Text:

☆ ☆ ☆ ☆ ☆

The real difference lies in the nature of the number itself. A virtual number is not tied to your entire communication ecosystem in the same rigid way a permanent line is. It is designed to be functionally disposable, which means that if it is ever compromised or begins to attract unwanted calls and messages, you can deactivate it without creating a chain reaction of disruption in your life. You can set up a new one quickly, update only the relevant parties, and move on. This is significantly easier than replacing your primary line, which often comes with the risk of losing access to two-factor authentication codes, interrupting business communication channels, missing important calls, or forcing you to notify a long list of personal and professional contacts.

And let’s not forget the diaspora

For people living abroad who still want to maintain a phone number back home, this option could be financially practical and far more convenient. Instead of paying the often high costs of roaming or struggling to keep a local SIM card active from thousands of miles away, you could simply retain a virtual number linked to your home country. All calls and messages to that number would be forwarded directly to your current foreign line, removing the need for multiple devices or complicated SIM card swaps.

Allowing your local caller to pay local rates ensures that people back home can reach you without worrying about expensive international tariffs. At the same time, telecommunication companies would still generate revenue from the international forwarding charges, while you maintain consistent accessibility to friends, family, and business contacts at home. This setup also avoids the awkward “this number is not reachable” message for callers in your home country, which can create the impression that you’ve disconnected or become difficult to reach. In this way, both sides benefit: the telcos keep a steady revenue stream, and you remain reliably connected.

☆ ☆ ☆ ☆ ☆

Given information:
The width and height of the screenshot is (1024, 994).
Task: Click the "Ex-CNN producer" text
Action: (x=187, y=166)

☆ ☆ ☆ ☆ ☆

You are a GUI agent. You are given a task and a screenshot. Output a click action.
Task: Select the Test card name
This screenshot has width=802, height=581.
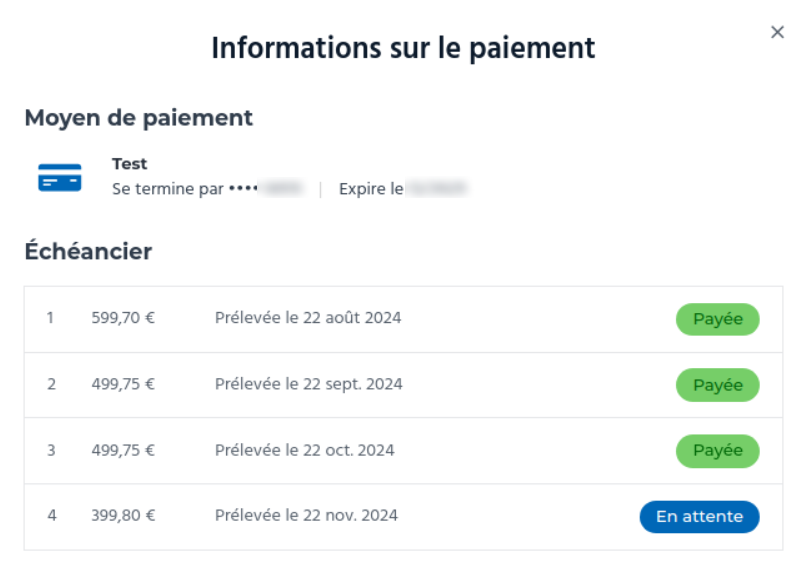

☆ ☆ ☆ ☆ ☆

From the text on virtual numbers, rewrite the passage starting with "The real difference" and going on through "and professional contacts.", substituting "main line" for "primary line".

The real difference lies in the nature of the number itself. A virtual number is not tied to your entire communication ecosystem in the same rigid way a permanent line is. It is designed to be functionally disposable, which means that if it is ever compromised or begins to attract unwanted calls and messages, you can deactivate it without creating a chain reaction of disruption in your life. You can set up a new one quickly, update only the relevant parties, and move on. This is significantly easier than replacing your main line, which often comes with the risk of losing access to two-factor authentication codes, interrupting business communication channels, missing important calls, or forcing you to notify a long list of personal and professional contacts.